Contributing Code

Parts adapted from the Mesa Contributor Policy.

We’d love to accept your patches and contributions to this project. There are just a few small guidelines you need to follow.

Branching

For various reasons, it’s recommended to call working branches, even in your forks, something else other than master, main, or dev as these branch names do have some special behavior associated with them.

Note

The main branch is the stable branch for LibreLane, i.e., this branch is updated less frequently and only accepts bugfixes.

Feature contributions should be directed towards the dev branch.

Testing

Before you submit your changes, it’s prudent to perform some kind of smoke test. python3 -m librelane ./designs/spm/config.json tests a simple spm design to ensure nothing has gone horribly wrong.

Language Standards

Python

Python code should be written for Python 3.10+, and be typed. i.e., we require explicit type annotations for all major API functions.
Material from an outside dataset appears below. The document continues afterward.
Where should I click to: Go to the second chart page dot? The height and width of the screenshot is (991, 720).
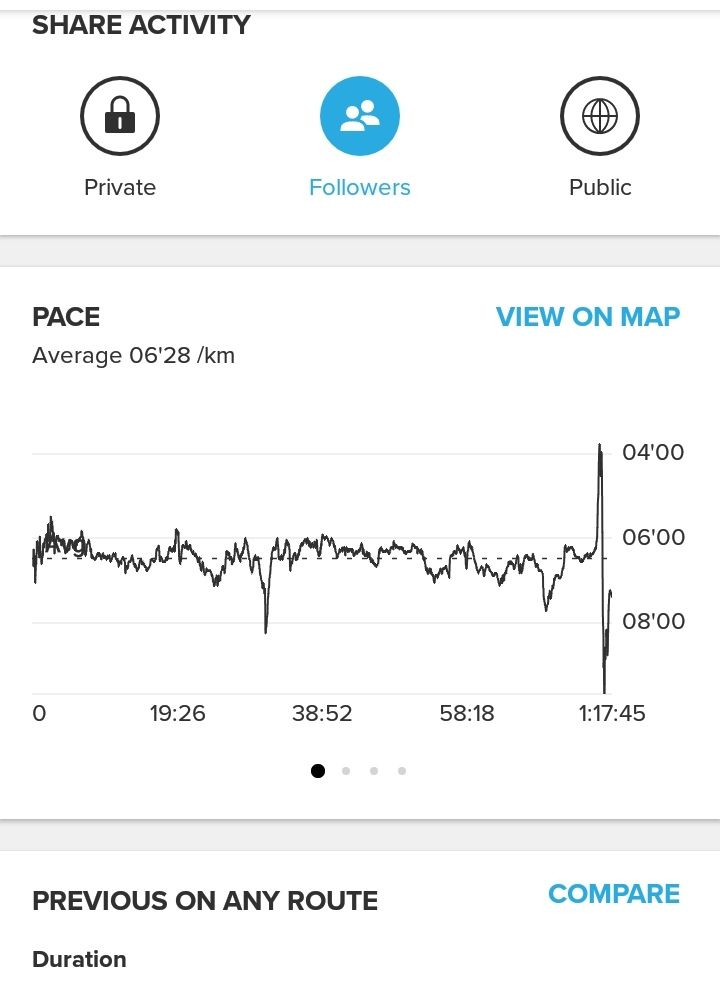click(346, 771)

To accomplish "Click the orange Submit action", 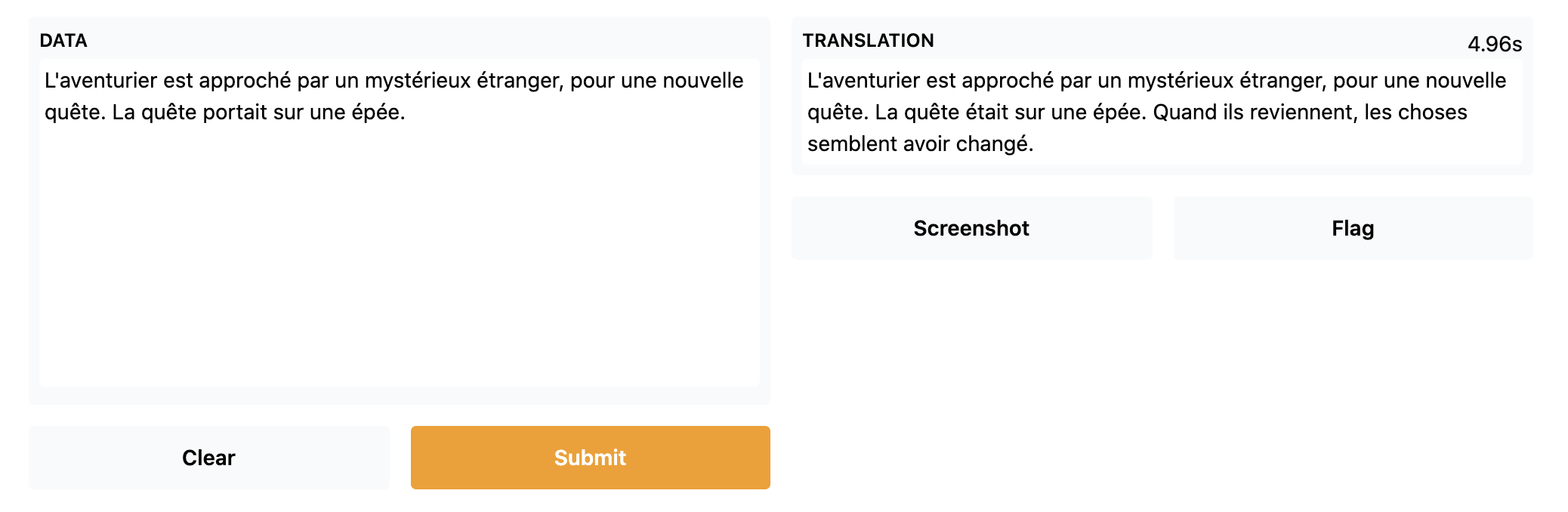I will pyautogui.click(x=589, y=457).
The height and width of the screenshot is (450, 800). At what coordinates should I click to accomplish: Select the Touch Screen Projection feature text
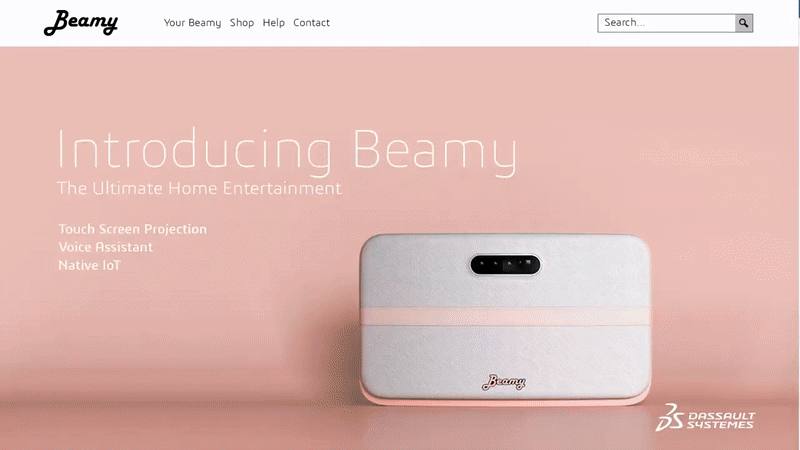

You will need to ensure that your Python code passes linting with our three chosen tools (and one optional tool):

Tool

Kind

Command

Description

black

Formatter

black .

Ensures indentation and whitespace follow a strict standard without having you lift a finger.

flake8

Linter

flake8 .

Finds a number of common programming pitfalls.

mypy

Type-Checker

mypy .

Ensures that you’re using compatible types, i.e., you are not passing a string to a function that accepts an int, or passing None to a non-optional variable, and such.

ruff (optional)

Linter

ruff check .

Our pyproject.toml uses ruff as a simple parsing checker, i.e., makes sure your code can still parse under Python 3.8 as it is entirely too easy to write code that by accident only works on later versions of Python. We presently do not use other features of ruff.

Do all arithmetic either in integers or using the Python decimal library. All (numerous) existing uses of IEEE-754 are bugs we are interested in fixing.

Tcl

Only use Tcl to interface with tools that only have a Tcl interface (or have an immature Python interface)- i.e., Yosys, OpenROAD and Magic.

1TBS-indented, four spaces, lower_snake_case for local/global variables and UPPER_SNAKE_CASE for environment variables. Unfortunately it is impossible to add any other guidelines or standards to the Tcl code considering it is Tcl code. Please exercise your best judgment.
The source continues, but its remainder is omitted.